** ASSIGNMENT **
In the forum thread on modeling RNAPII levels with GenoGAM, how many columns does gstricker say the modified config file should have?

** TEXT SHOWN **

==========

There are some extra columns as I have some more complex designs to do subsequently. I was testing by just fitting a model for the RNAPII levels relative to my input background.

I'll give Nelder-Mead a shot

Thanks

[gstricker]

Ok, I think I have the answer to the current problem but have to fix some functionality down the line.

The design matrix and the formula as of now models the data as a combination of a baseline and input which will probably result in pretty much a flat signal. To model the RNAPII levels relative to the input background. You just need one additional column, the polII column and the formula ~s(x) + s(x, by = polII). This will produce two smooth signals, one for the background (s(x)) and one for the RNAPII levels relative to the background (s(x, by = polII)). See the config file of the experiment data set attached to the package: https://github.com/gstricker/GenoGAM/blob/d4c45e45cbfbb2c4c8b1806fe4e9b3e10b94e0ed/inst/extdata/Set1/experimentDesign.txt

Thus, could you please try it with a modified config file? You would only have 4 columns: the three mandatory and a fourth would be your polII column. The rest should be deleted. I am fairly certain this should work. Btw. you don't need a column with all 1s, this is handled automatically internally.

If that is the case, then it means, that the functions that handle subsetting of the data according to the formula get for some reason confused if there are more columns present in the design matrix than expected by the formula. I would need to look into that. Let me know if it works with my suggestion of a modified config file/design matrix and I will know where to look to fix it.

Thanks!

[RichardJActon]

Right - So I was/am clearly a little confused about how to specify the design. I thought that you would have to explicitly specify which samples were input controls for some reason - clearly, this can be inferred to be the 0 samples if I give it the polII column. I'll run an example by you to see if I've got it now:

So taking the slightly more complex question: 'What are the RNAPII levels relative to combined background and HTZ levels' with this matrix:

ID	file	paired	polII	HTZ
Input_WT1_UV	K002000093_53939_sorted.bam	TRUE	0	0
WT1_UV_RNAPII_ChIP	K002000093_53947_sorted.bam	TRUE	1	0
WT1_UV_HTZ_ChIP	K002000093_53955_sorted.bam	TRUE	0	1
Input_WT2_UV	K002000093_53963_sorted.bam	TRUE	0	0
WT2_UV_RNAPII_ChIP	K002000093_53971_sorted.bam	TRUE	1	0
WT2_UV_HTZ_ChIP	K002000093_53979_sorted.bam	TRUE	0	1
Input_WT3_UV	K002000093_53987_sorted.bam	TRUE	0	0
WT3_UV_RNAPII_ChIP	K002000093_53995_sorted.bam	TRUE	1	0
WT3_UV_HTZ_ChIP	K002000093_54003_sorted.bam	TRUE	0	1

Would I use a design like this: ~s(x, by = HTZ) + s(x, by = polII) ?

==========

** SOURCE INFORMATION **
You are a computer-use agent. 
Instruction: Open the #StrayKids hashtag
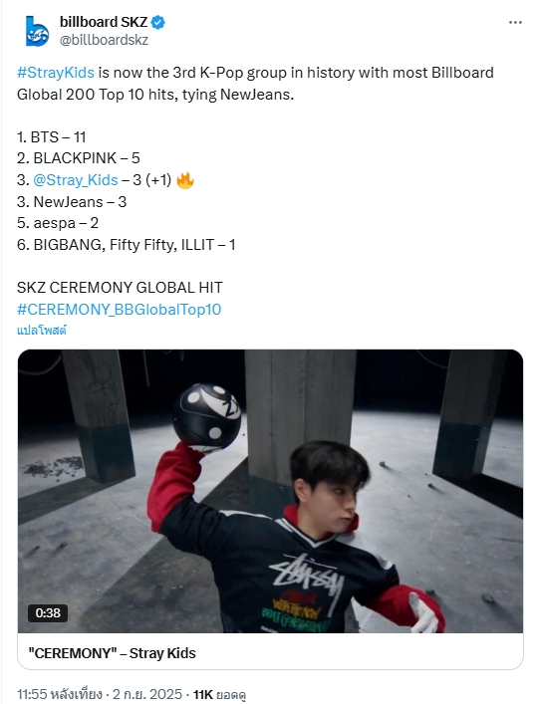[x=56, y=73]
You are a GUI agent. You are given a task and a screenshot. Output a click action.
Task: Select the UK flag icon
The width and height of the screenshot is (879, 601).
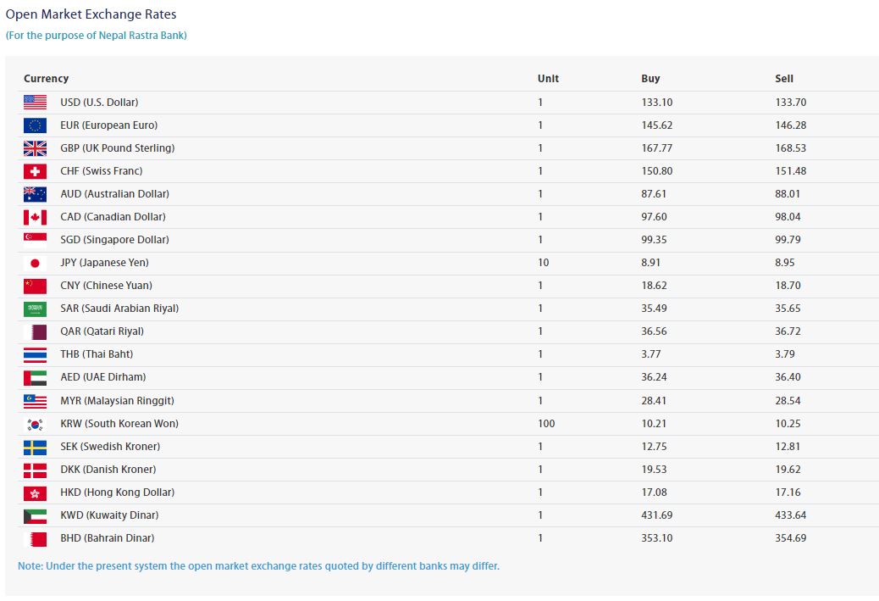35,147
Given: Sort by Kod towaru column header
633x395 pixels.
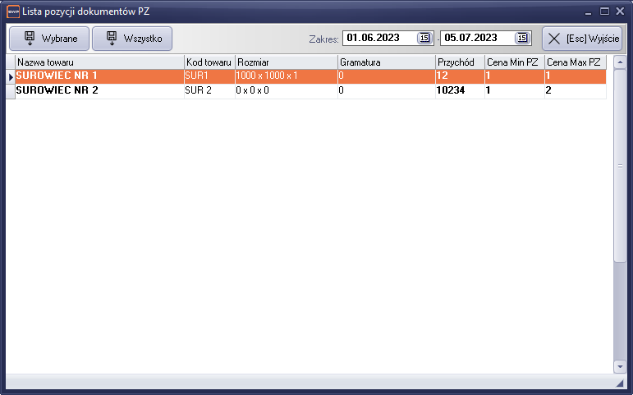Looking at the screenshot, I should click(x=209, y=62).
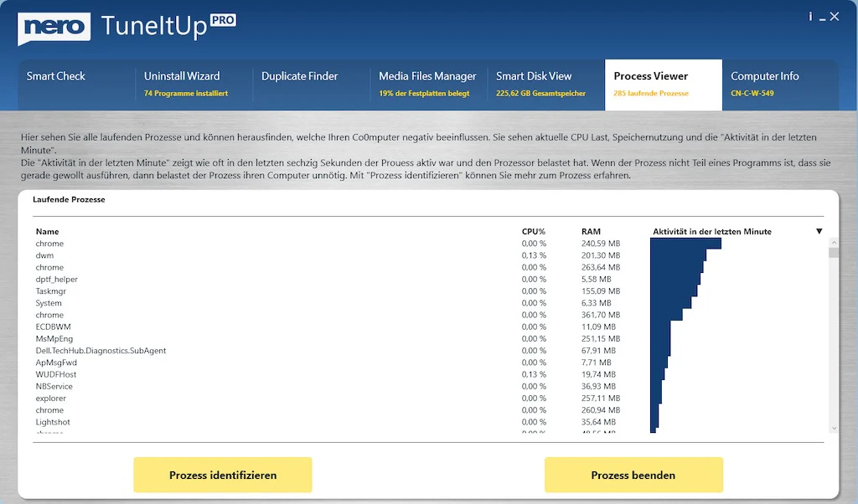Sort processes by Name column header

(x=47, y=231)
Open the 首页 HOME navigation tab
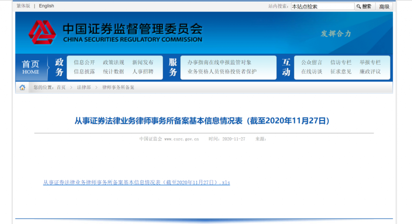Viewport: 412px width, 224px height. click(x=31, y=67)
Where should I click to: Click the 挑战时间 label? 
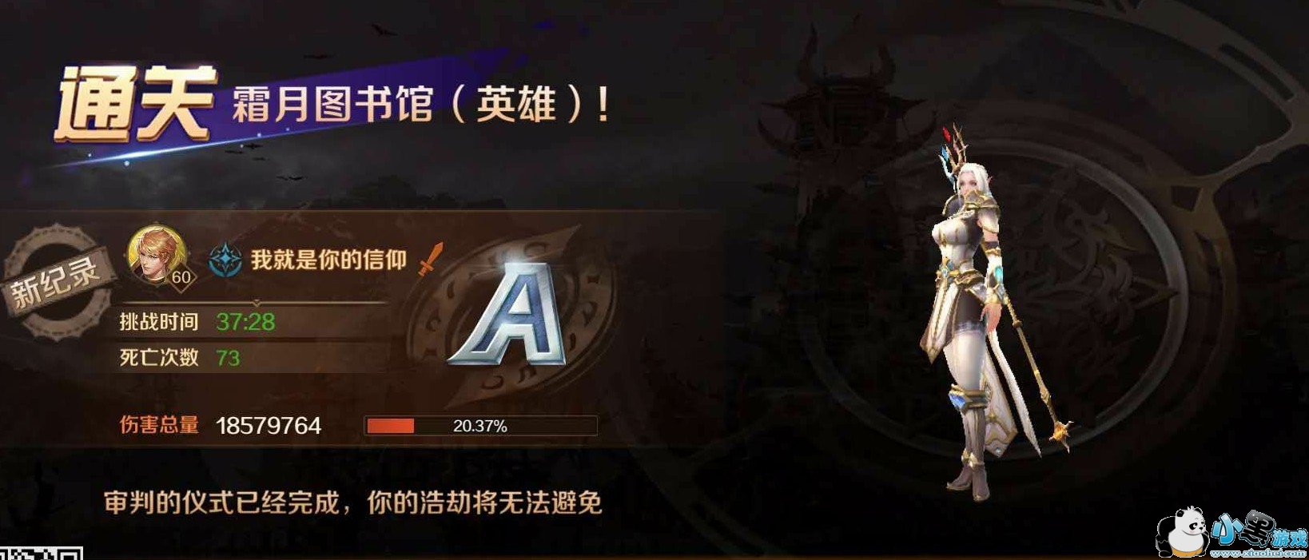click(159, 322)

==========

** YOUR SOLUTION **
Four: the three mandatory columns and a fourth polII column.